President of the Social Affairs Committee
- In office 22 July 2020 – 20 July 2023
- Preceded by: Brigitte Bourguignon
- Succeeded by: Charlotte Lecocq

Member of the National Assembly for Côte-d'Or's 3rd constituency
- In office 21 June 2017 – 20 July 2023
- Preceded by: Kheira Bouziane
- Succeeded by: Phillipe Frei

Member of the Regional council of Burgundy
- In office 2004–2015

Personal details
- Born: 23 February 1962 (age 64) Montbéliard, France
- Party: Renaissance
- Education: University of Burgundy
- Occupation: English teacher

= Fadila Khattabi =

French politician (born 1962)

Fadila Khattabi (born 23 February 1962) is a French politician of Renaissance (RE) who served as Secretary of State in charge of People with Disabilities in the government of successive Prime Ministers Élisabeth Borne and Gabriel Attal from 2023 to 2024. She was a member of the French National Assembly from the 2017 elections, representing Côte-d'Or.

==Early life==
Khattabi was born in Montbéliard and is the daughter of Algerian immigrants. She studied English in Dijon, and later became an English teacher.

==Political career==
===Career in local politics===
Khattabi was elected to the Burgundy Regional Council in 2004 and was re-elected in 2010.

Khattabi stepped down from politics in 2015 during the regional elections, after trying to mount a dissident socialist list associated with the MoDem.

===Member of the National Assembly, 2017–2023===
On 24 May 2017 Khattabi launched her campaign for the National Assembly for La République En Marche!
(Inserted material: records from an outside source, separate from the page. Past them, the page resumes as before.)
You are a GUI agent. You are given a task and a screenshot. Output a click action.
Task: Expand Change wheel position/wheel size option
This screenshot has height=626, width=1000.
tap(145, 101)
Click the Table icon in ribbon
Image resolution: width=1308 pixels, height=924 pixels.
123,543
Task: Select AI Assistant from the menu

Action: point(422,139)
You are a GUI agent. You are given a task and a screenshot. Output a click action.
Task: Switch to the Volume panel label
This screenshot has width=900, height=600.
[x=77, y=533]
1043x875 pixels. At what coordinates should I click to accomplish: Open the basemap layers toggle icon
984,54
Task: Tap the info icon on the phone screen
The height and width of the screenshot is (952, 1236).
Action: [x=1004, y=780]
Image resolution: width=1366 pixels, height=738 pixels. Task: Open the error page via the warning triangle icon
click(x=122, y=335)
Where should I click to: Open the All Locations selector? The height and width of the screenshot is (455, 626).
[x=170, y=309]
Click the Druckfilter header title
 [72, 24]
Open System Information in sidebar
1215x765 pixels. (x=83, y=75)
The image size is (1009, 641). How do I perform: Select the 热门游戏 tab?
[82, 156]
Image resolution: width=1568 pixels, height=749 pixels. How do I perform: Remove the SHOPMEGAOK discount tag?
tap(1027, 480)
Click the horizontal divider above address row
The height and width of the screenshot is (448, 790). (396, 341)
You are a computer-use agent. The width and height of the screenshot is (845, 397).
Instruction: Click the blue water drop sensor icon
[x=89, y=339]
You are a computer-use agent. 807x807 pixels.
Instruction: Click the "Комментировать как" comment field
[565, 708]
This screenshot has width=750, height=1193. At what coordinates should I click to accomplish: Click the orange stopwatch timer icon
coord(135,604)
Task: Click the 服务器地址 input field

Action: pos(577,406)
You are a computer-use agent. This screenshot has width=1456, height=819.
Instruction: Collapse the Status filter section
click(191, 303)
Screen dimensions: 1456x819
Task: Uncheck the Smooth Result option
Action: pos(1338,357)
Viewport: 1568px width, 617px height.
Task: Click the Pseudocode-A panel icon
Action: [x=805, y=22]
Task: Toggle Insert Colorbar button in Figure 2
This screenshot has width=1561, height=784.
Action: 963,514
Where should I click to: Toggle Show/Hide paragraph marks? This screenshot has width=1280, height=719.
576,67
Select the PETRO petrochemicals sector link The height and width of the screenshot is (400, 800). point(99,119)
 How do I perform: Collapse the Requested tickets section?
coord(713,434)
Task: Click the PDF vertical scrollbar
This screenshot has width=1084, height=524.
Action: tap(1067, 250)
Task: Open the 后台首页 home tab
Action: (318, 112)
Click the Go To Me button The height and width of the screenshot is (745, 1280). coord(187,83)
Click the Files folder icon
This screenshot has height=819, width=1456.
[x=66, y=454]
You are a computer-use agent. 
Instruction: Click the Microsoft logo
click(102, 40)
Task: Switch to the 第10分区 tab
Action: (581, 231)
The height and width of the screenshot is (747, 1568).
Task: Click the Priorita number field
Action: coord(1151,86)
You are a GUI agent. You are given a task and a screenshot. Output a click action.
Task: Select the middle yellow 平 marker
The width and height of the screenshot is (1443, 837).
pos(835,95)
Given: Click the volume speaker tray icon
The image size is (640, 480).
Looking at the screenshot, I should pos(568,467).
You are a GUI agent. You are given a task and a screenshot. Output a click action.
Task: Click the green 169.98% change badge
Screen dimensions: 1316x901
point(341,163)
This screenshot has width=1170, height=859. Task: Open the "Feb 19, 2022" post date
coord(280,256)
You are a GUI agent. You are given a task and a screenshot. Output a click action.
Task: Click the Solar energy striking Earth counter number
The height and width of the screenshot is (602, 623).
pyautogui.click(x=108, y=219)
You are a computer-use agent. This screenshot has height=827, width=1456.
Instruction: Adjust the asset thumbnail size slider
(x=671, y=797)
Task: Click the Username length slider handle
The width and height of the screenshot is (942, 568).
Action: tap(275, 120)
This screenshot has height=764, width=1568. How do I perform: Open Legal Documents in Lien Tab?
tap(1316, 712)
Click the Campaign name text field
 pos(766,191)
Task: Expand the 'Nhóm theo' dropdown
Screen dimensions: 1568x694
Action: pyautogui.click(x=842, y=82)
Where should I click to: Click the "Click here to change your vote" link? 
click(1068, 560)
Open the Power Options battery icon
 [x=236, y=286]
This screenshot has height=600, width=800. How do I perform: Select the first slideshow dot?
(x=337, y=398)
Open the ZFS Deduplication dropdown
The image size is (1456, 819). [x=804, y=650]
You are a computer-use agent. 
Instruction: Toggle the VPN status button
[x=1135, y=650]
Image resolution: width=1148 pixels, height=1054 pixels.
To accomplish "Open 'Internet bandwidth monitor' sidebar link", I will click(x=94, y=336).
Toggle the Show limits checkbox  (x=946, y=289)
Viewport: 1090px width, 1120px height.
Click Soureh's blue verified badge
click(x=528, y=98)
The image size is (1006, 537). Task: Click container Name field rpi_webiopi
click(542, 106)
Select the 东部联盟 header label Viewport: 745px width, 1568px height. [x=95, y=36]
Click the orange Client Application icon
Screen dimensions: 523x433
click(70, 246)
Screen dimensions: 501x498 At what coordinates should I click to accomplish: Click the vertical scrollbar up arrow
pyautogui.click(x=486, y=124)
She came first in the first round of the ballot, garnering 32% of the votes. She also won in the second round, earning 65.32% of the votes, defeating her National Front opponent Jean-François Bathelier. She was elected to the French National Assembly on 18 June 2017. She was re-elected in the 2022 French legislative election.

In the National Assembly, Khattabi sat on the Committee on Social Affairs, which she chaired from 2020 to 2023. She was the President of the France-Algeria Friendship Group.